Here's a short snippet of something I was working on a long time ago which I have now torn apart to re-write more in the style I have become a bit more accustomed to, namely that all the scenes are written as if they are on TV, so we can't access the internal processes of the characters and have to infer them from the evidence...

“Gaius…” A man in his early fifties speaks as he embraces the young man we have just met. “Tell me he did not suffer.”
“He did not. He was dead by the time I caught up with him.”
“Always… He believed in his own ability to cheat death.”
“He did. I called him back. I told him-”
“I do not hold you responsible. You know that.”
“I do. He wished to be the better brother.”
“And yet… Gaius, your brother accepted you. He accepted you as a brother, as my son.”
“That is a pleasant fiction.” Gaius smiles, pushing the other away from him. The smile twists into tears. 
“You are my son. I would stand before the gods and repeat it.”
“And they would remind you of who you are, and who I am.”
“You are Gaius Regulus Albus.”
“You are Regulus Serenus. I am no Roman.”
“Now is not the time to reject the name you took. When you are free from this grief, perhaps then. But not now.”
“I am sorry. For him. For your loss. For my part in it.”
Regulus Serenus tries to smile, but cannot. Gaius Regulus Albus puts his arm around his shoulders, which shake with weeping.

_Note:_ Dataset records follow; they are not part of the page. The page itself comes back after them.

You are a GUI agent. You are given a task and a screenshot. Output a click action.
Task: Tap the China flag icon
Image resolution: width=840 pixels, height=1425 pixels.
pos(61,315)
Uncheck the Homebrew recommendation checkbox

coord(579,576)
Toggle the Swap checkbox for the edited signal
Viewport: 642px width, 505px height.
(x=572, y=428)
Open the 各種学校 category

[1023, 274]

And, while I'm on, something a little bit more familiar:

I look at every face that I pass. I hope it is you, so that I might catch your eye, promise you by a look that I have never stopped thinking about you and I am sorry for all the ways I failed and that I am tearing myself apart wanting nothing more than to sit opposite you and tell you how I have been since last we met. To hear how you have been. To find out that your life has been good, and that I might be at peace because it doesn’t hurt you any longer. To know that you have lived out the things I have always thought best, even if the selfish bit of me hasn’t wanted you to live those things out. That you are able to just be in a world that doesn’t care if I am in it or not. 


We both know that it can’t be that way. To even exchange a glance would be to confirm everything that we are both duty-bound to forget. For you to smile at me… It would take us right back to where we once were, and all of the time since we were last together will have been for nothing, because it has not healed the wound at all. So when I look at those faces, trying to find you, I am doing my best not to find you. Not to catch your eye. Not to set it all off again. 


I was happier than I knew when I was with you.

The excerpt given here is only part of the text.